Я крепко пожал руку мадам Бинэ. Мы вернулись в машину, и Петр Иванович снова нажал стартер.
— Теперь на передний край…
Дорога ведет нас в глубь Арденн. Гремят под колесами мостики, то справа, то слева подбегает река Урт. Ее синева гаснет, темнеет, потому что берега все круче. Лохматые бурки леса на плечах гор. Кое-где краснота голого камня. Селения все реже. Фермы маленькие, бедные.
Деревушка Баклен — горсточка домов из диких, грубо отесанных обломков скалы. Полоски ржи, ячменя, упирающиеся в опушку леса.
Крайний дом, поодаль от прочих. Старая женщина выходит к нам, держит козырьком ладонь. Доброе лицо в мелких-мелких морщинках.
— Нет, не узнаю вас, мсье…
— Пьер.
— Подождите, — она смотрит на Петра Ивановича в упор. — Мсье Пьер! Вот радость!
Трещат дрова в плите. Булькает вода в пузатом чайнике с подпалинами на боках.

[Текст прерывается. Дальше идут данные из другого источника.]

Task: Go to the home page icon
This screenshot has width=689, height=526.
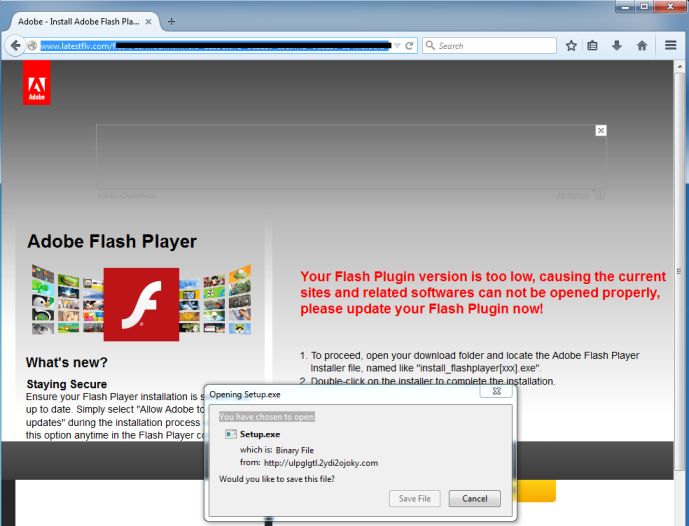Action: click(x=642, y=45)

— У вас все по-прежнему, мамаша Клеманс.
Ветераны-стулья, продавленное кресло, гигантское в тесном помещении. Табличка с изречением: «Когда бедняки помогают друг другу, бог ласково смеется». Фотографии родных, картинки из журналов, приклеенные к обоям. На одном фото, самом большом, в рамке — энергичное молодое лицо. Черты резкие. Брови сведены. Похоже, какая-то мысль не дает покоя.
— Помните его, мсье Пьер?
— Да, ваш Жюль. Где он сейчас?
— Все там же, мсье Пьер. У него гараж в Льеже, вы же знаете. Гараж-скорлупка, дохода чуть-чуть, но жаловаться стыдно. На семью хватает. Внука мне подарил.
Жюль — сын мамаши Клеманс. Считалось, что он живет в Канаде. Когда боши интересовались, мамаша Клеманс показывала им письма от сына с канадскими марками и штемпелями. Вся деревня восхищалась, до чего ловко мамаша Клеманс дурачит бошей. Они так и не раскусили подделку.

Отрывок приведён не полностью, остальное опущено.